EXERCISE REQUIREMENTS:
Output every line below without omitting or altering anything.

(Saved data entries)
━━━━━━━━━━━━━━━━━━━━
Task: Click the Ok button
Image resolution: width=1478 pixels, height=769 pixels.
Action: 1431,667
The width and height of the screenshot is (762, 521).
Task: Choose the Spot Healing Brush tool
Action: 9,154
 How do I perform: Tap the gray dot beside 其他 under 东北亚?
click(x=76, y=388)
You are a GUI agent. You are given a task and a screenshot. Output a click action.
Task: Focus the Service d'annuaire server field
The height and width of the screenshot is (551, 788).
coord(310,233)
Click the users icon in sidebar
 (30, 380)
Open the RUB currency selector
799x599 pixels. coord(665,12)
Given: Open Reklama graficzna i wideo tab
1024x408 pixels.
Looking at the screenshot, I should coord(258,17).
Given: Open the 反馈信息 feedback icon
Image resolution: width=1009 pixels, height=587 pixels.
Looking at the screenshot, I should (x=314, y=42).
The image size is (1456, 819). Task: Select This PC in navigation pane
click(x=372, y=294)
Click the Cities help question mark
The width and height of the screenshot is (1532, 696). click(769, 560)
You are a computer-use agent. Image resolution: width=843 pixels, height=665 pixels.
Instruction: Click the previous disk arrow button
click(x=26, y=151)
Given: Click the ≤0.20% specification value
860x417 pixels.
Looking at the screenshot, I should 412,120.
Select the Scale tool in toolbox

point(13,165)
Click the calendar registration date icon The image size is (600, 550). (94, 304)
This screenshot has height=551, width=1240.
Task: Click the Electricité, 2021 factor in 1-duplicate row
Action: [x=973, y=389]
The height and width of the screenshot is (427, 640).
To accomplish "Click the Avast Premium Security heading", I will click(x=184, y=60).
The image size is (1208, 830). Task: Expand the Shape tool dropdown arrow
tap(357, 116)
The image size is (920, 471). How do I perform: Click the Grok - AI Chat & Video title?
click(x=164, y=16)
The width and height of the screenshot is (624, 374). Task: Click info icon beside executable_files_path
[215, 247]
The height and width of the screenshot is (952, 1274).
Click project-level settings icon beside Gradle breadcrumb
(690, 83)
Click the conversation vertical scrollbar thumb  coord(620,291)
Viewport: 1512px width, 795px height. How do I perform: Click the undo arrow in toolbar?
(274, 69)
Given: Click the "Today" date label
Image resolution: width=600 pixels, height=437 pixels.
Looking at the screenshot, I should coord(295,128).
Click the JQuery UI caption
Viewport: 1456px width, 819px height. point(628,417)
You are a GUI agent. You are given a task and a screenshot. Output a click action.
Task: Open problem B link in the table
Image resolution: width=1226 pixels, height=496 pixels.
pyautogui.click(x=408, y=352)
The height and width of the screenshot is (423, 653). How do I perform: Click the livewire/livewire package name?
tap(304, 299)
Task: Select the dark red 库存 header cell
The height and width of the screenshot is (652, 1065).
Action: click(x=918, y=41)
━━━━━━━━━━━━━━━━━━━━
ANSWER FOR THIS EXERCISE:
Task: Click the Ok button
Image resolution: width=1478 pixels, height=769 pixels.
Action: 1431,667
The width and height of the screenshot is (762, 521).
Task: Choose the Spot Healing Brush tool
Action: 9,154
 How do I perform: Tap the gray dot beside 其他 under 东北亚?
click(x=76, y=388)
You are a GUI agent. You are given a task and a screenshot. Output a click action.
Task: Focus the Service d'annuaire server field
The height and width of the screenshot is (551, 788).
coord(310,233)
Click the users icon in sidebar
 (30, 380)
Open the RUB currency selector
799x599 pixels. coord(665,12)
Given: Open Reklama graficzna i wideo tab
1024x408 pixels.
Looking at the screenshot, I should coord(258,17).
Given: Open the 反馈信息 feedback icon
Image resolution: width=1009 pixels, height=587 pixels.
Looking at the screenshot, I should (x=314, y=42).
The image size is (1456, 819). Task: Select This PC in navigation pane
click(x=372, y=294)
Click the Cities help question mark
The width and height of the screenshot is (1532, 696). click(769, 560)
You are a computer-use agent. Image resolution: width=843 pixels, height=665 pixels.
Instruction: Click the previous disk arrow button
click(x=26, y=151)
Given: Click the ≤0.20% specification value
860x417 pixels.
Looking at the screenshot, I should 412,120.
Select the Scale tool in toolbox

point(13,165)
Click the calendar registration date icon The image size is (600, 550). (94, 304)
This screenshot has height=551, width=1240.
Task: Click the Electricité, 2021 factor in 1-duplicate row
Action: [x=973, y=389]
The height and width of the screenshot is (427, 640).
To accomplish "Click the Avast Premium Security heading", I will click(x=184, y=60).
The image size is (1208, 830). Task: Expand the Shape tool dropdown arrow
tap(357, 116)
The image size is (920, 471). How do I perform: Click the Grok - AI Chat & Video title?
click(x=164, y=16)
The width and height of the screenshot is (624, 374). Task: Click info icon beside executable_files_path
[215, 247]
The height and width of the screenshot is (952, 1274).
Click project-level settings icon beside Gradle breadcrumb
(690, 83)
Click the conversation vertical scrollbar thumb  coord(620,291)
Viewport: 1512px width, 795px height. How do I perform: Click the undo arrow in toolbar?
(274, 69)
Given: Click the "Today" date label
Image resolution: width=600 pixels, height=437 pixels.
Looking at the screenshot, I should coord(295,128).
Click the JQuery UI caption
Viewport: 1456px width, 819px height. point(628,417)
You are a GUI agent. You are given a task and a screenshot. Output a click action.
Task: Open problem B link in the table
Image resolution: width=1226 pixels, height=496 pixels.
pyautogui.click(x=408, y=352)
The height and width of the screenshot is (423, 653). How do I perform: Click the livewire/livewire package name?
tap(304, 299)
Task: Select the dark red 库存 header cell
The height and width of the screenshot is (652, 1065).
Action: click(x=918, y=41)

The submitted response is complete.